* REQUIRED TASKS *
1. Using the earnings call transcript, decide whether each statement agrees with it, answering yes or no and quoting the deciding words: (a) Ralph Quinsey says no 10% or greater customers are affected by the scrap issue. (b) Steve Buhaly expects engineering expense to drop from Q4 to Q1. (c) Brad Erickson is with Lazard Capital Markets.
2. According to the earnings call transcript, by when does Ralph Quinsey expect the scrap issue to be resolved?
3. Please carry on the earnings call transcript from the point where it stops.

* EXTRACT TO READ *
_ _ _ _

Okay. So we should expect – I mean the extra OpEx there, it’s not coming out of the first quarter like we saw some of this additional revenue?

Steve Buhaly

You’re right. It was – I was a little bit surprised in Q4 at the level of spend, but it was done for good and reasonable reasons. But in Q1 we’ve got some FICA pickup and some of the increase in Q4 was hiring that came in earlier than I expected, but those people are still here. So I expect engineering expense to be flat to up a little bit Q4 to Q1.

Tyler Radke – Lazard Capital Markets

Okay. And last question, then I’ll jump back in the queue. Can you just provide a little more color on the scrap issue? And just help us understand exactly what went on? The potential for this to occur again? And then what exactly the charge? Where we stand on the outcome of that resolution?

Ralph Quinsey

Well, to be straight up, we’re being transparent, but any comments on particulars at this point would be purely speculative. I can tell you that it’s isolated to a very few amount of products and customers, about a handful each. No 10% or greater customers are impacted or involved. We have dual-source supply, and this was associated with bringing up a line associated with that dual-source supply. And we need to work through it. Like I said, it’s just too early in the process and in the discovery phase. It would just be too speculative.

Tyler Radke – Lazard Capital Markets

Okay. But we should expect, I mean if the charge were to occur, it would happen you said in the next quarter?

Ralph Quinsey

I think this will be totally resolved and understood within the next quarter, within this quarter, within Q1.

Tyler Radke – Lazard Capital Markets

Okay. All right. Thanks for the clarity. Good luck.

Ralph Quinsey

You bet.

Operator

Your next question is from the line of Brad Erickson with Pacific Crest.

Brad Erickson – Pacific Crest

Hi. Thanks for taking my questions. I just have a couple. First off, when you talk about feeling good in terms of the pipeline, particularly in handsets, is that largely figured into your call for the strong second half and overall growth in 2013? Or were you more speaking of more recent design win activity and those ramping through the second half?

Ralph Quinsey

I’m not sure I understood your question. Yeah, they’re related. I feel good about the second half based on our execution and success in tabling new products, and in some cases design wins, and then again full disclosure. There is still a lot of work to be done and design wins to be completed and locked down. But I believe in total we went back to our roots in mobile devices of good execution on high performance, differentiated products.

We lost our way a little bit in 2011, and we just refocused on doing what we do best, figuring out how do we get the best performance, crazy-great products out of great technology. And we focused on that, and we did much better on our execution. Mixed results, in some cases we got great products but not in the time window we wanted. So we’ll see more design wins, but also many successes. So I feel good about the second half based on that.

_ _ _ _

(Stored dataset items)

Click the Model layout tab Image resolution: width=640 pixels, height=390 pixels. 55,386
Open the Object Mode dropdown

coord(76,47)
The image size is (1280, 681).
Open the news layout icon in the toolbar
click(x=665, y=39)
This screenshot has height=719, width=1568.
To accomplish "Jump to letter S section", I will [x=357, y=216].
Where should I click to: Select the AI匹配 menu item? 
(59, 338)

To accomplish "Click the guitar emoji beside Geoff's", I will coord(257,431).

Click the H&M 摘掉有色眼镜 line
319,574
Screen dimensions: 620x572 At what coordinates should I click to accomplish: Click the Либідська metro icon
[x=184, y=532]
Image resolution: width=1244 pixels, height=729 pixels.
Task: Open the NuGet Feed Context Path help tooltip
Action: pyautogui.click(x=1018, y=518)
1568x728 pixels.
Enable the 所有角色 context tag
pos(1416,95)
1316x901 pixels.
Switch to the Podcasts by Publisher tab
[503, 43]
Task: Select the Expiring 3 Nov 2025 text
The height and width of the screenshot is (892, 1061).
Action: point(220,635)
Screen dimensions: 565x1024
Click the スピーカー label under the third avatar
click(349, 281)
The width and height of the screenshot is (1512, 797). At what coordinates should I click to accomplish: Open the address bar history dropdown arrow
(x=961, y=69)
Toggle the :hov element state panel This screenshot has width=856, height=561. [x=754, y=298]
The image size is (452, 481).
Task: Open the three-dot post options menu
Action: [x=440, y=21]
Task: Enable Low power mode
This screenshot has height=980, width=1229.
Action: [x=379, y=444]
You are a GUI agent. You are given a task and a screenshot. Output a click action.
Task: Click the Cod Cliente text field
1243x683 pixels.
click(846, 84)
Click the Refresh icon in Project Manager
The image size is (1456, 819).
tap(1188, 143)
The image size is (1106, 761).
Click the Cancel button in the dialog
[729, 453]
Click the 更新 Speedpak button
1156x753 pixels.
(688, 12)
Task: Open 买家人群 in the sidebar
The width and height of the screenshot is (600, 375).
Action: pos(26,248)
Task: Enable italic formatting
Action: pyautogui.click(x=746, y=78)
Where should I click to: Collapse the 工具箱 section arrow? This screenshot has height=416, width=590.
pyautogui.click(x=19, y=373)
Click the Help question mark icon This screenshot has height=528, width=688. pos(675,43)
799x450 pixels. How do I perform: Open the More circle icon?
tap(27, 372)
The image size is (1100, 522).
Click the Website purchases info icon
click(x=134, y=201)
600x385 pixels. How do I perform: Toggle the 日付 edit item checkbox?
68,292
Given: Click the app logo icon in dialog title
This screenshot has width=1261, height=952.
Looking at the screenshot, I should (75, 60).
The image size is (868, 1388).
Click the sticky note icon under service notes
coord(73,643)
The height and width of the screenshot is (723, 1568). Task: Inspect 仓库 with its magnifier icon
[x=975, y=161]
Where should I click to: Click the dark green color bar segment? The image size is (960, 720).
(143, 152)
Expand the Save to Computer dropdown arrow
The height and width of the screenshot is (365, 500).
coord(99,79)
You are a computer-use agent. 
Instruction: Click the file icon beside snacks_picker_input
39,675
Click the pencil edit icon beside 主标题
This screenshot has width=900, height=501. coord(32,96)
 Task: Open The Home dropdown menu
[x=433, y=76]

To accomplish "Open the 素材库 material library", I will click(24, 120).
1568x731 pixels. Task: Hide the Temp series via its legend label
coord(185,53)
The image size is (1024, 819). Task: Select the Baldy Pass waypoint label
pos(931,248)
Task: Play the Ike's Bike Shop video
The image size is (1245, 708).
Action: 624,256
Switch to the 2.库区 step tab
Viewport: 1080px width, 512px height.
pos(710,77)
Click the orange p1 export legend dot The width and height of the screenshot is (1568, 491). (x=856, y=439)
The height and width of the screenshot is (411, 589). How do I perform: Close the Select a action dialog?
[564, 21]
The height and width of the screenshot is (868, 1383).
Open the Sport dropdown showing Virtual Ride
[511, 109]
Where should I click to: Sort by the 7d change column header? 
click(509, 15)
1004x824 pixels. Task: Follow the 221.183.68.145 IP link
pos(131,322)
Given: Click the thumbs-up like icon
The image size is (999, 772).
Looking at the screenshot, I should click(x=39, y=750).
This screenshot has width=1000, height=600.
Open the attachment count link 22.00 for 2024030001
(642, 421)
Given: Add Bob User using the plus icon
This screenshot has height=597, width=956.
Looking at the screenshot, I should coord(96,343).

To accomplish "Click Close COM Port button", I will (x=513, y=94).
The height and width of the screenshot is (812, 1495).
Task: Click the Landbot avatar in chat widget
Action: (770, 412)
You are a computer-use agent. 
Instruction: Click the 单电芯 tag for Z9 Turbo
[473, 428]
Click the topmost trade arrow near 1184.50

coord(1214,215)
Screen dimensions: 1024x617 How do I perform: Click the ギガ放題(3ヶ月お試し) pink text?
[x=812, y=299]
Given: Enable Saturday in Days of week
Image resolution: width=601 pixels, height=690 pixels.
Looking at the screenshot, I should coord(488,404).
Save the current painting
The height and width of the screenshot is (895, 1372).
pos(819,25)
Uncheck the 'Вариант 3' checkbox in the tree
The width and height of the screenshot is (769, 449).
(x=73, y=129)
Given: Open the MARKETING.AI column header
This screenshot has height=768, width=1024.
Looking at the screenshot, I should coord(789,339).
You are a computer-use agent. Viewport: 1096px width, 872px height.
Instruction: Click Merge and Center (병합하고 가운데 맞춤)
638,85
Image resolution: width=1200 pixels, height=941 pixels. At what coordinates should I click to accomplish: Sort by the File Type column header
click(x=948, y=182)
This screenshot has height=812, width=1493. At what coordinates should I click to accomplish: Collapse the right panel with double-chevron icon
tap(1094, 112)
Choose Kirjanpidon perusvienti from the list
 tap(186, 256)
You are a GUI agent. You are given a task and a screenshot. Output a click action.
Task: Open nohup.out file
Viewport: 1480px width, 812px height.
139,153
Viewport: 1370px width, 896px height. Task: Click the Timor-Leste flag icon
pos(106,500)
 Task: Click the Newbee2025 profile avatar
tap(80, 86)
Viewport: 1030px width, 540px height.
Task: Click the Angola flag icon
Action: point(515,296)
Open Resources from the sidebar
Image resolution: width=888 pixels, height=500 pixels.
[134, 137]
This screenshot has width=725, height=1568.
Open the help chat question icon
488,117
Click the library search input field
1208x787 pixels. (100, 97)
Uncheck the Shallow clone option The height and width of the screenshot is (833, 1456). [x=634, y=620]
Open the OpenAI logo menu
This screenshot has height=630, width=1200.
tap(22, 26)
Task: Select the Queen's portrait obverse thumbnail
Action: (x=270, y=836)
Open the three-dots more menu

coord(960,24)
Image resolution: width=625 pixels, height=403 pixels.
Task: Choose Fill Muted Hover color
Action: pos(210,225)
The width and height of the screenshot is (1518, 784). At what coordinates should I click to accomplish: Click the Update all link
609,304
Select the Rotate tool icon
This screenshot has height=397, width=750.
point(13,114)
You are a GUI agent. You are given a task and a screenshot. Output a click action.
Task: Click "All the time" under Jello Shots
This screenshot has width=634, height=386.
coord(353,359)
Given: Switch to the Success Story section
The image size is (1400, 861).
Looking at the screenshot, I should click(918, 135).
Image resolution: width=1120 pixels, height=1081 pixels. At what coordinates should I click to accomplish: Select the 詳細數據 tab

_ _ _ _

* TASK-BY-TASK OUTPUTS *
1.
(a) Yes: "No 10% or greater customers are impacted or involved."
(b) No: "So I expect engineering expense to be flat to up a little bit Q4 to Q1."
(c) No: "Your next question is from the line of Brad Erickson with Pacific Crest."

2. He expects it to be totally resolved and understood within Q1, the current quarter.

3.
Brad Erickson – Pacific Crest

Got it. That’s helpful. Then well obviously that is clearly the expectation for 2013, but a fairly steep ramp there coming off what’s going to be a little bit disappointing in the first half. If and as a portion of some of that business ramps a little bit more slowly, can you talk about how you might manage OpEx levels going forward, just given the fairly elevated levels as of late?

Ralph Quinsey

Yeah. So we did make a commitment to invest in R&D to expand our products, our customer base and the applications we support in 2012, particularly towards the end of 2012. We just don’t want to miss the opportunity. We think we’re in a fairly good place right now. I believe we’ll continue to incrementally go up in R&D, but our goal is to grow back into our model, and if for some reason we don’t see the revenue coming, we would try to slow that growth or adjust that intercept so we get back down into our model.

Brad Erickson – Pacific Crest

Great. That’s helpful. Thank you.

Operator

Your next question is from the line of Jason Schmidt with Craig-Hallum.

Jason Schmidt – Craig-Hallum

Thanks, guys, for taking my questions. Just a few quick ones from me. Steve, I’m wondering if you can give the utilization number for Q4?

Steve Buhaly

Sure. We were on a weighted average basis we were around 55%.

Jason Schmidt – Craig-Hallum

Okay. And then how should we look at gross margins trending throughout this year? Still sort of a depressed level in Q2? And then probably significant snapback entering the back half of this year?

Ralph Quinsey

That’s a reasonable model.

Jason Schmidt – Craig-Hallum

All right. Thanks.

Ralph Quinsey

You bet.

Operator

Your next question is from the line of Bill Dezellem with Tieton Capital Management.

Bill Dezellem – Tieton Capital Management

Thank you. It’s Tieton Capital. A couple of questions, first of all relative to the second half of the year success that you anticipate, you partially addressed this in a prior answer, but to what degree are these design wins already locked in that gives you the confidence in the second half versus those that you are close to winning that gives you that confidence in the second half?

Ralph Quinsey

I would characterize the whole cycle as in process, going well.

Bill Dezellem – Tieton Capital Management

Can you be more explicit than that? That gives a lot of room for interpretation?

Ralph Quinsey

Yeah. And I’m sorry, Bill, it’s hard to be more specific than that.

Steve Buhaly

We try to give some general direction, but avoid guidance and try to navigate those waters.

Bill Dezellem – Tieton Capital Management

Great. Let me shift then and ask relative to the doubling of the BAW capacity by midyear that you reference earlier in the call, to what degree is this tied to that strong second half, because it seems rather coincidental that, that capacity is going to be in place by midyear, which is approximately the timeframe when you expect your business to ramp.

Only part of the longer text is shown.